Written by 11:22 AM Lifestyle

“No Vaccine or Treatment Available”… Came Back from an Outing with High Fever, Vomiting, and Diarrhea, Potentially Leading to Death: “Beware of ‘This'”

[Herald Economy = Jang Yeon-joo, Reporter] As the golden holiday of May continues, special caution is required to prevent being bitten by the ‘unwelcome guest’, the hard tick. If bitten by a hard tick, symptoms such as high fever, diarrhea, vomiting, muscle pain, and headache may appear, and there is currently no vaccine or treatment available. Severe Fever with Thrombocytopenia Syndrome (SFTS) was first reported in Korea in 2013, and up to last year, a total of 2,065 cases were recorded, with 381 deaths. Last month, a woman in her 70s who was bitten by a hard tick and tested positive for SFTS died, marking her as the first fatality this year.

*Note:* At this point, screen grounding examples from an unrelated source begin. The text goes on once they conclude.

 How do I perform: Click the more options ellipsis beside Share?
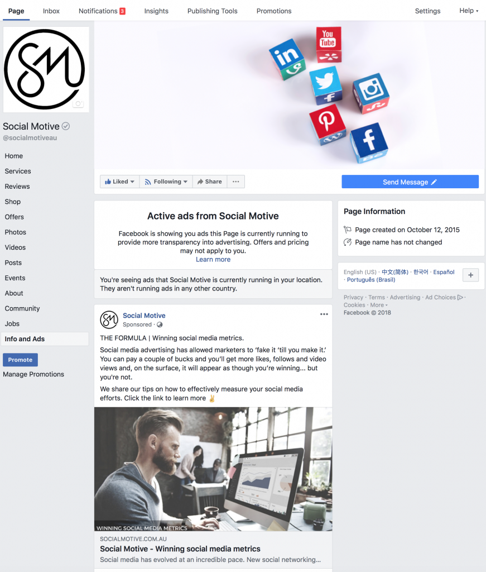(x=235, y=182)
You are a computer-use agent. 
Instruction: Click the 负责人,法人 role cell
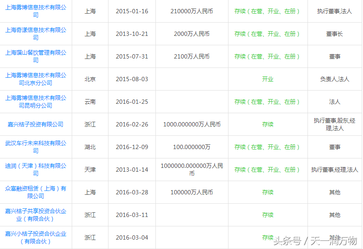(334, 79)
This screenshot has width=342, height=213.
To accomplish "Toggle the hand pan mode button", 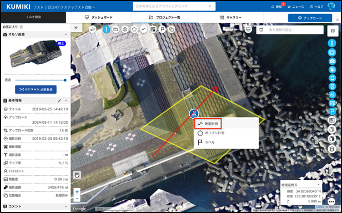I will pos(77,175).
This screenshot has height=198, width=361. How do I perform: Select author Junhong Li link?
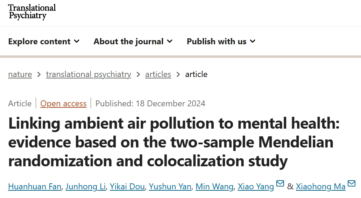[86, 186]
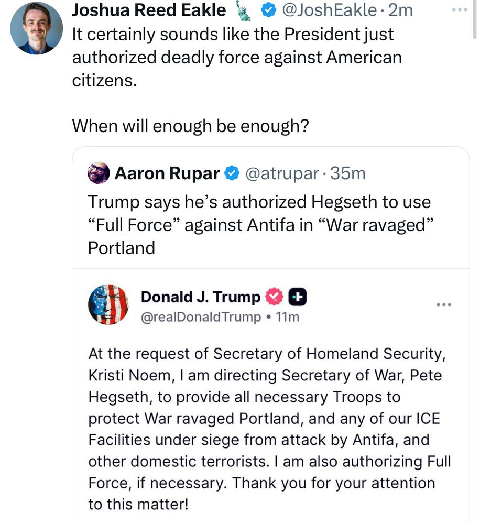480x524 pixels.
Task: Open the Donald J. Trump display name
Action: (201, 297)
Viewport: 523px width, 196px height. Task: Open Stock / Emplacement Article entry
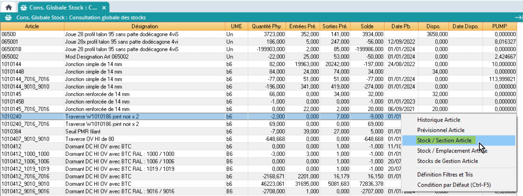click(452, 151)
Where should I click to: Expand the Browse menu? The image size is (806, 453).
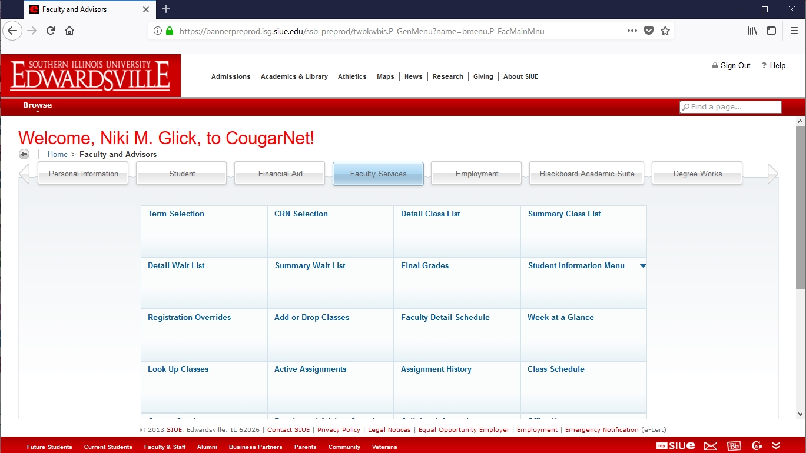[x=38, y=106]
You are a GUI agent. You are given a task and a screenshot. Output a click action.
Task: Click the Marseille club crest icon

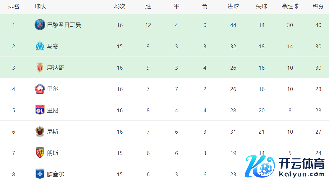click(x=40, y=46)
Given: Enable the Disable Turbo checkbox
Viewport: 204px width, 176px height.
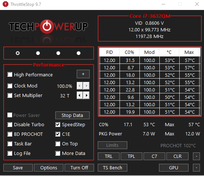Looking at the screenshot, I should (10, 124).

Hard ticks start their nymph activities from April to May, and if bitten, one can be infected with SFTS. As of now, there are no vaccines or treatments for SFTS.

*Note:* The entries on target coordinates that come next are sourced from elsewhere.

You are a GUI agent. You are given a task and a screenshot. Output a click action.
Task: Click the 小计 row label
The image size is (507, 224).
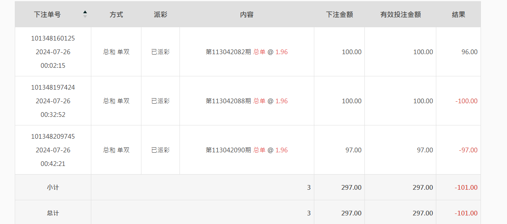[x=53, y=187]
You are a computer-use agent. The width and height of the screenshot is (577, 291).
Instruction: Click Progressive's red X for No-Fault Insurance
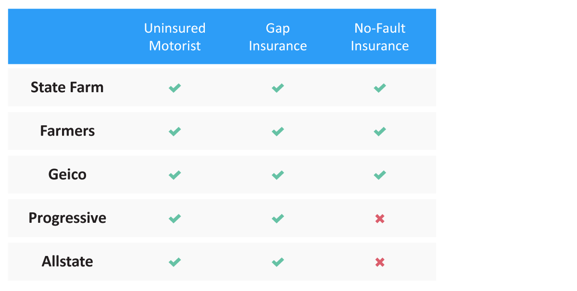tap(380, 218)
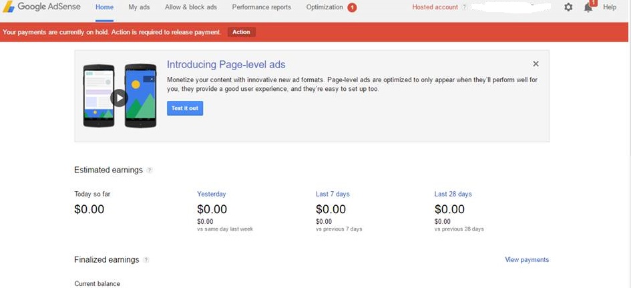This screenshot has width=631, height=288.
Task: Play the Page-level ads intro video
Action: 119,98
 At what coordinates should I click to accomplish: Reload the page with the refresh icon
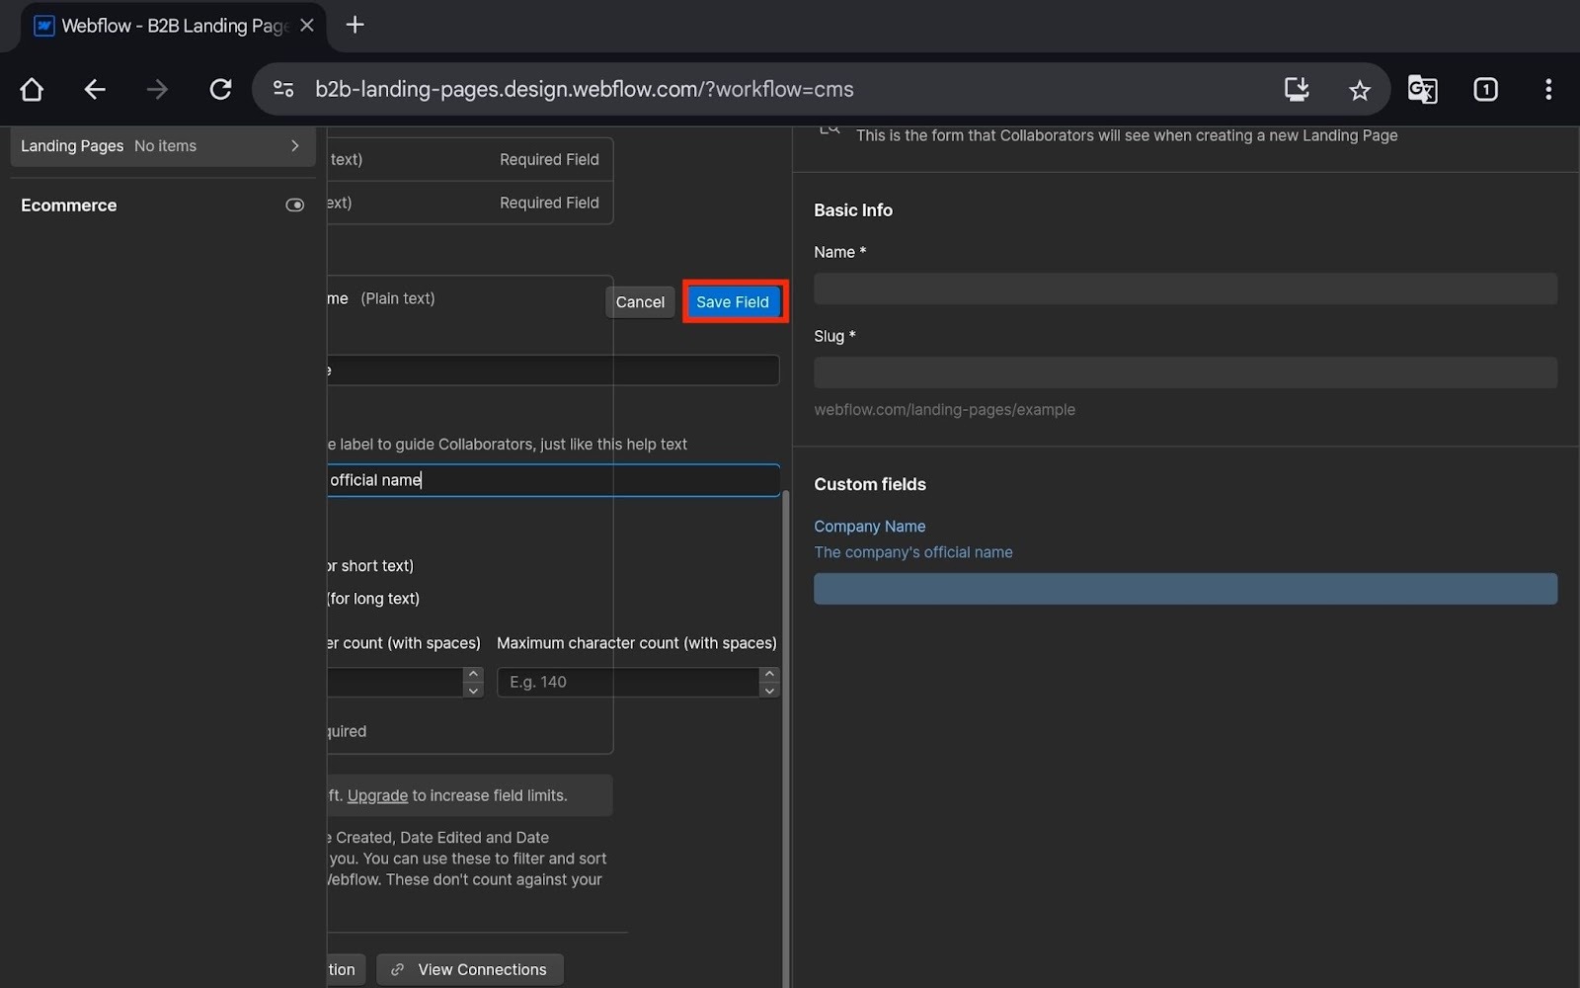point(220,90)
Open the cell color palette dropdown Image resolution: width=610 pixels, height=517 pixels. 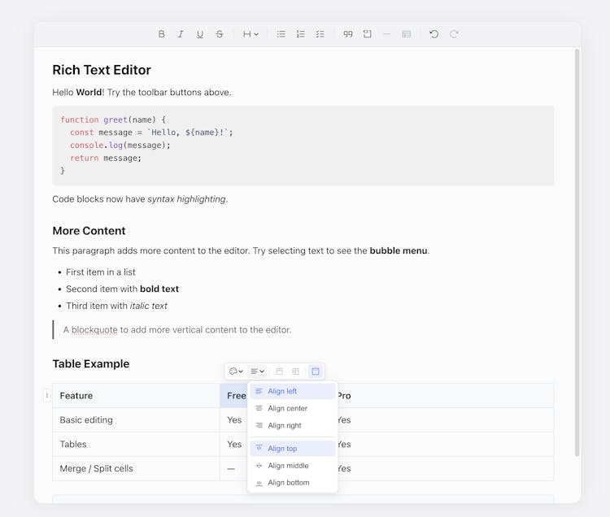pos(236,371)
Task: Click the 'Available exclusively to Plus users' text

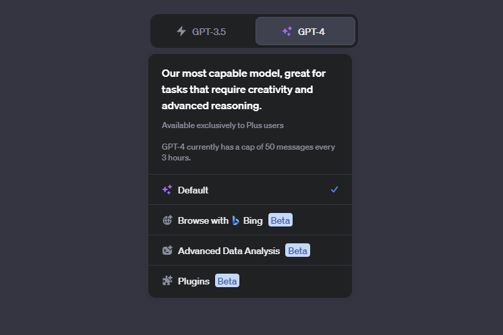Action: pos(223,125)
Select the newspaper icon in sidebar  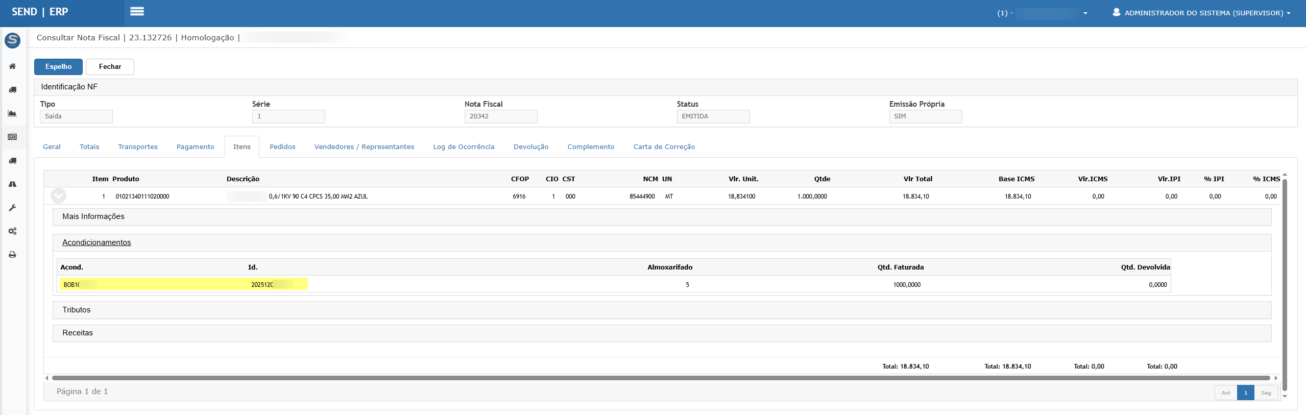[13, 137]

Since the first case reported in Korea in 2013, a total of 2,065 cases of SFTS have been identified up to last year, with 381 deaths (fatality rate of 18.5%). However, there are still no vaccines or treatments, so adhering to preventive measures is the best option.

Hard ticks have the habit of feeding on different hosts during the stages of larvae, nymph, and adult. As the weather warms up in the spring, especially from April to May, nymph activities begin, adult ticks lay eggs in the summer (June to July), and larvae mainly occur in the fall (September to November), causing the population to increase rapidly.

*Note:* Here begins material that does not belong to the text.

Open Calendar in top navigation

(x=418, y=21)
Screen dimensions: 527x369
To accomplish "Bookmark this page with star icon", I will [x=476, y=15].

It is known that as temperatures rise, the bloodsucking nature of ticks strengthens, making them more likely to bite humans.

According to the Korea Meteorological Administration’s three-month outlook, temperatures in May, June, and July are expected to be higher than normal, requiring extra caution.

The primary carriers of SFTS include Haemaphysalis longicornis, Haemaphysalis flava, Haemaphysalis japonica, and Haemaphysalis campanulata ticks. Among these, Haemaphysalis longicornis is most prevalent in Korea.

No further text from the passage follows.